Romolo e Remo

Rea Silvia geminos Romulum et Remum ex Marte generat; sed saevus Amulius Silviam in custodiam ducit et servis imperat ut mittant pueros in aquam ...

Rea Silvia mette al mondo da Marte i gemelli Romolo e Remo;

ma il crudele Amulio mette Silvia in carcere ed ordina ai servitori che gettino i gemelli in acqua. Perciò i servitori abbandonano i gemelli sulla riva di un fiume vicino. All'epoca lì c'erano contrade vaste e disabitate. Non molto dopo, una lupa sente dalle vette vicine il vagito dei fanciulli e immediatamente si avvicina;

senza indugio offre loro le mammelle, e li lecca con la lingua.
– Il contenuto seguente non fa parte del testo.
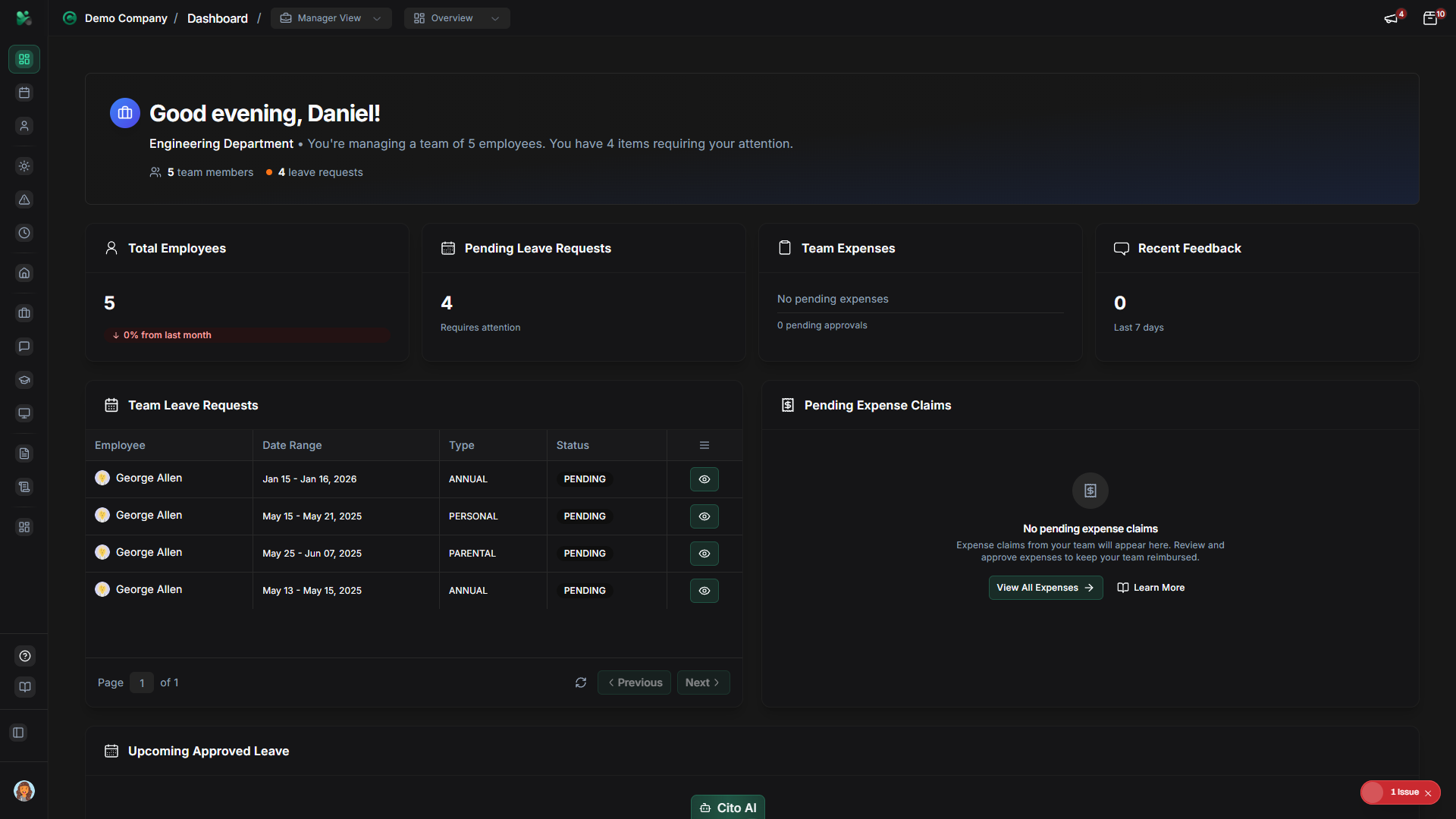Open the Manager View dropdown
The width and height of the screenshot is (1456, 819).
(x=330, y=17)
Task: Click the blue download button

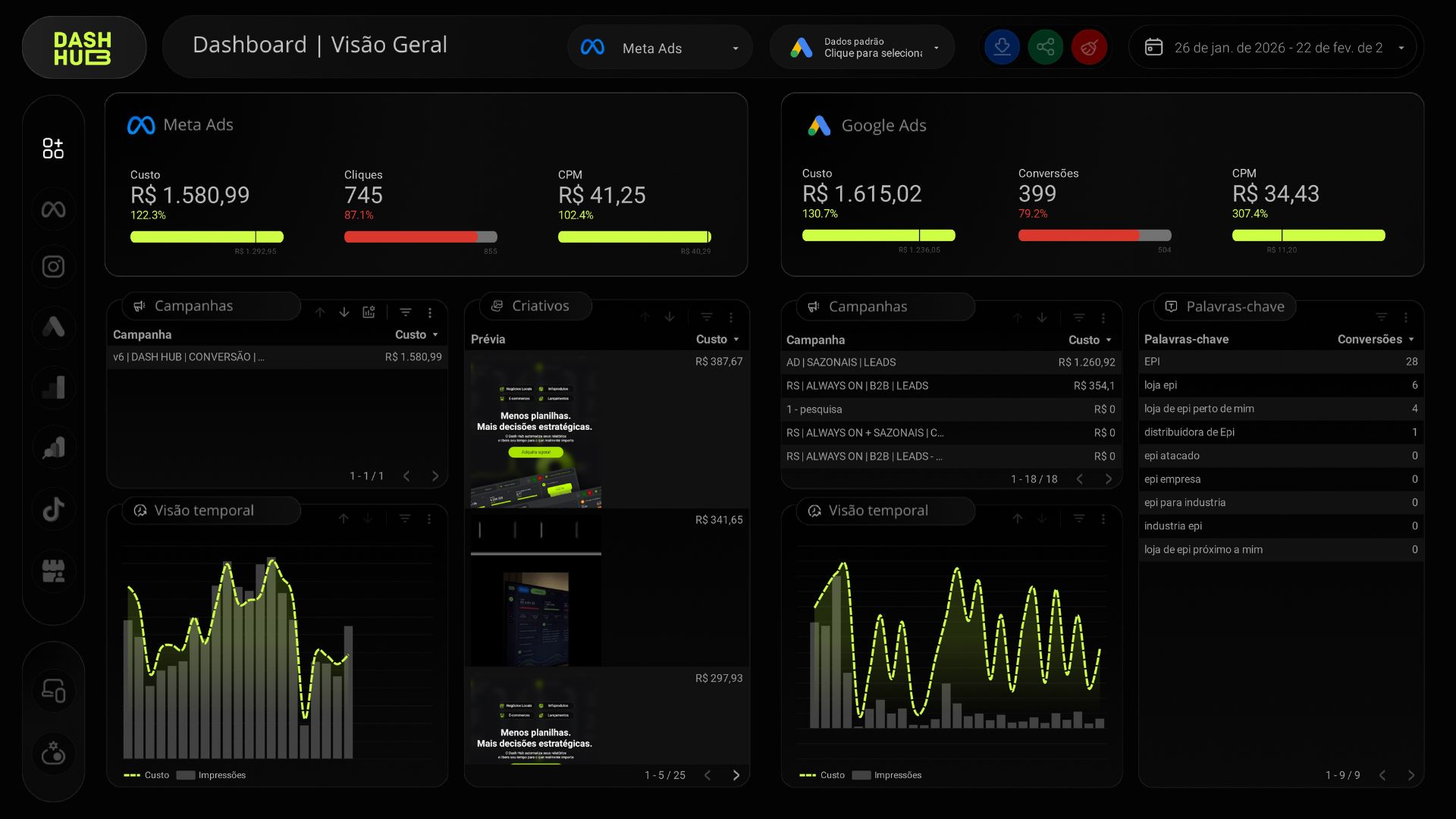Action: coord(1002,47)
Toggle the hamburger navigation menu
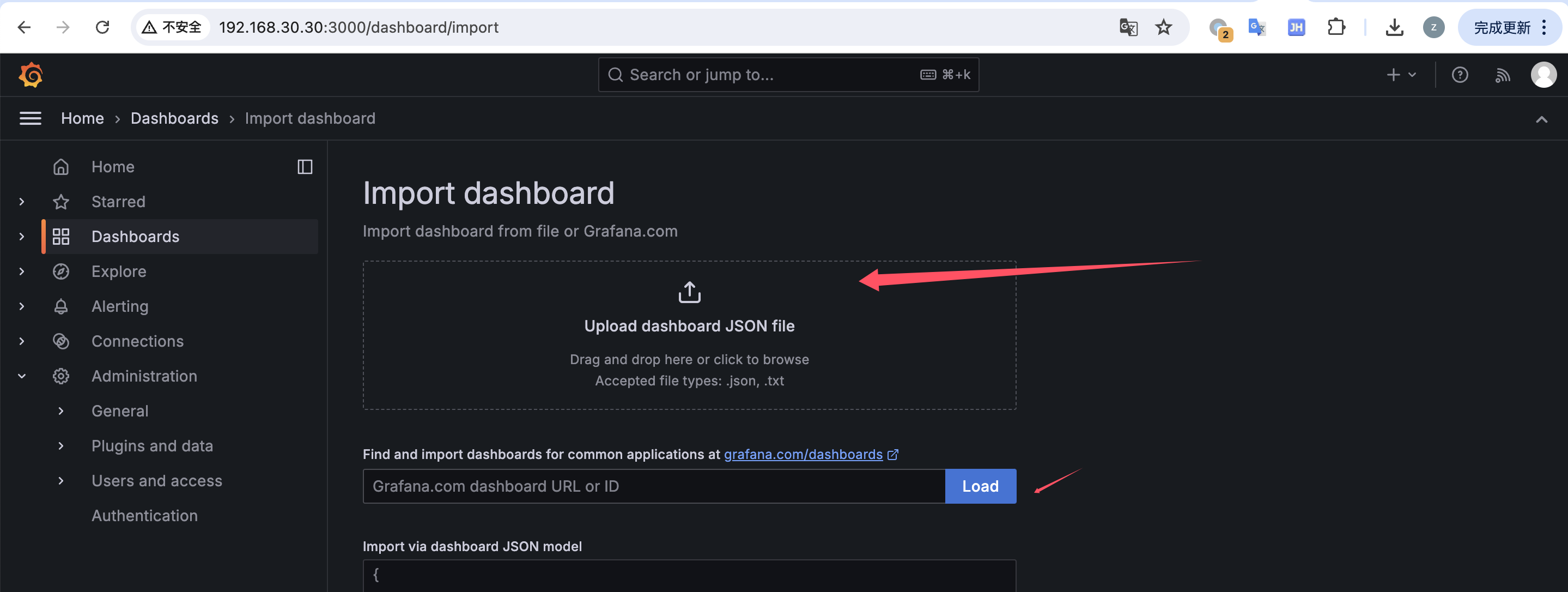This screenshot has width=1568, height=592. click(x=31, y=118)
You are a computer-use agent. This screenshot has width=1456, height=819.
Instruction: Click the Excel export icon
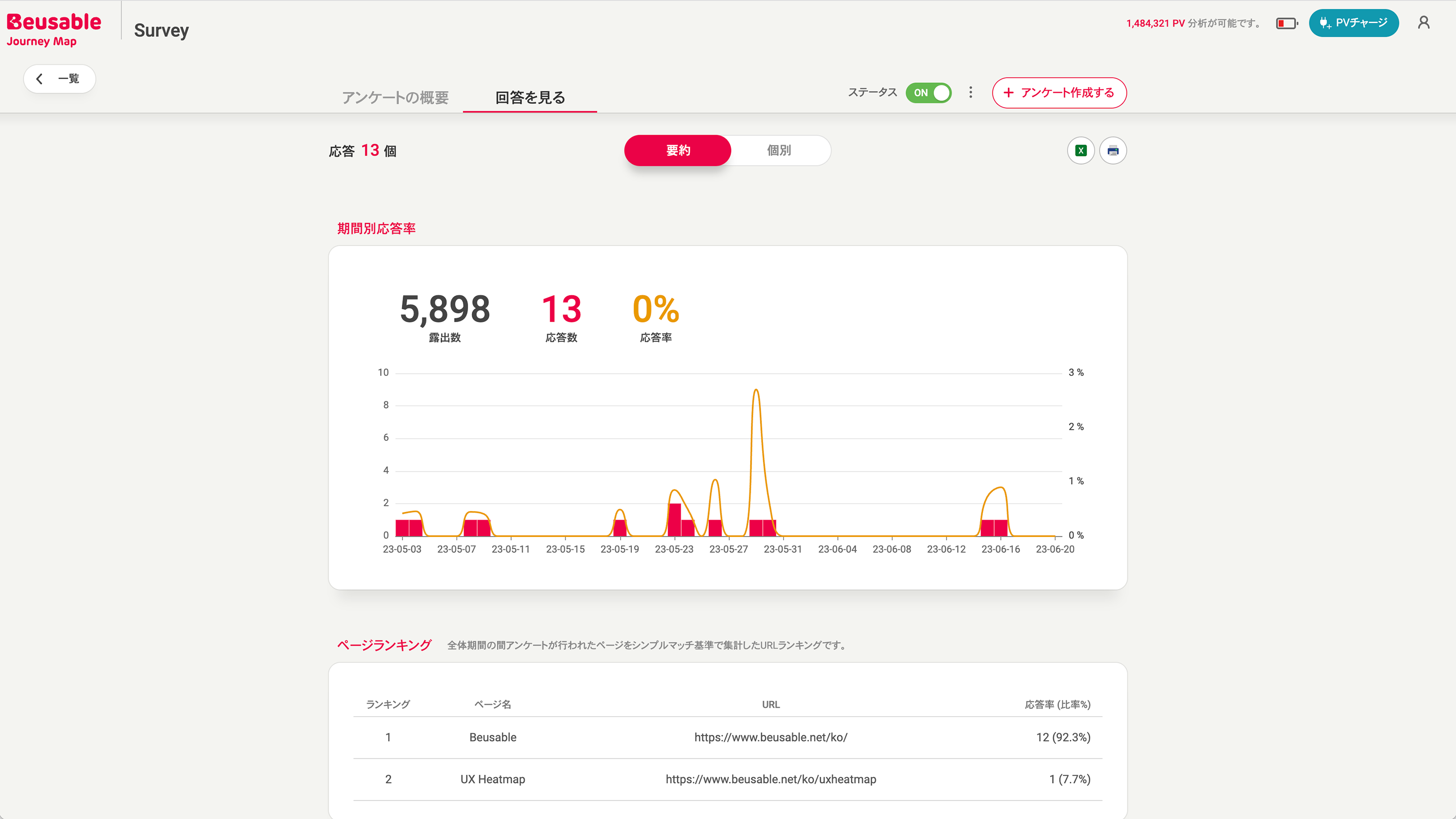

A quel punto Faustolo, custode delle mandrie del re, trova i gemelli, li accoglie nelle sue stalle, e li affida alla moglie Larenzia.

Larenzia accoglie e alleva i fanciulli con grande affetto. Ma Romolo e Remo, quando diventarono giovinetti, non desideravano trascorrere la vita tra le stalle e le mandrie: infatti percorrevano i boschi cacciando, inseguivano gli animali selvatici e si spartivano la preda.